Important: This document is for the beta version of the new Pdfcrowd API. Use this documentation for the stable API version.

HTML to PDF API - HTTP Documentation

Overview

The Pdfcrowd API is HTTP-based, the communication is made through normal HTTP requests. You can call the API by sending an HTTP request to the API server address with options passed as POST data.

The POST request's content type must be multipart/form-data if the request includes any local files. Otherwise it can be application/x-www-form-urlencoded too.

You can also check out our API client libraries if you want to implement the API in your favorite programming language.

Authentication

Authentication is needed in order to use the Pdfcrowd API. The credentials used for accessing the API are your Pdfcrowd username and the API key. You can find the API key in your account page.

The authentication method for user credentials is HTTP Basic Access Authentication.

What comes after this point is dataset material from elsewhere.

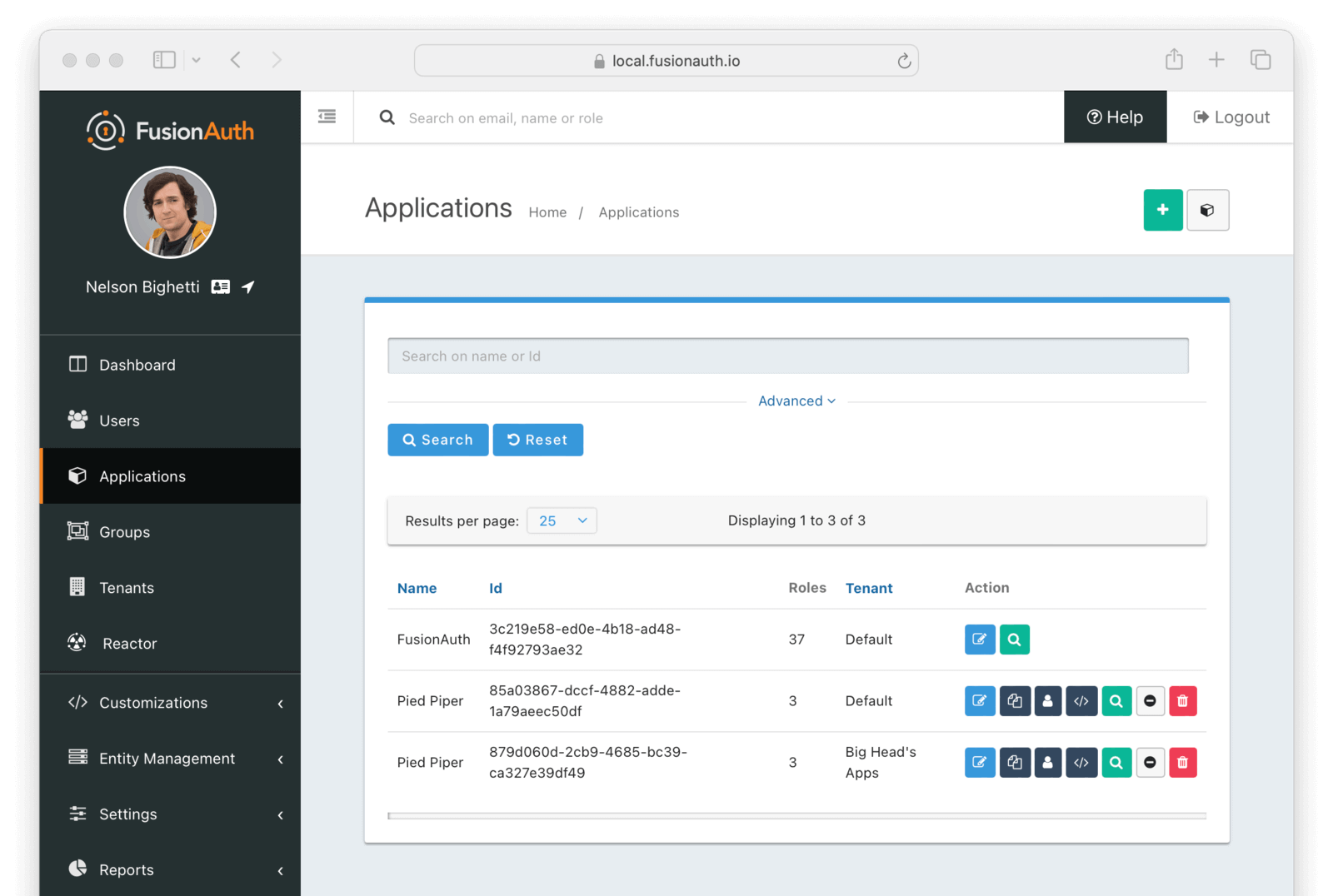Open the user profile card icon beside Nelson Bighetti
Viewport: 1333px width, 896px height.
221,287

You provide your credentials every time you make a request.

Server Address

The server address is https://api.pdfcrowd.com/convert/

Both HTTP and HTTPS protocols are supported.

Getting Started

The API lets you convert a web page, a local HTML file, or a string containing HTML.

The best way to start with the API is to choose one of the examples below and once you get it working, you can:

Input HTML Tips

  • You can use the following classes in your HTML code which hide/remove elements from the output:
    • pdfcrowd-remove - sets display:none on the element
    • pdfcrowd-hide - sets visibility:hidden on the element
  • You can switch to the print version of the page (if it exists) with use_print_media.
  • You can force a page break with
    <div style="page-break-before:always"></div>
  • You can avoid a page break inside an element with the following CSS
    img { page-break-inside:avoid }
  • You can use custom_javascript to alter the HTML contents with a custom JavaScript.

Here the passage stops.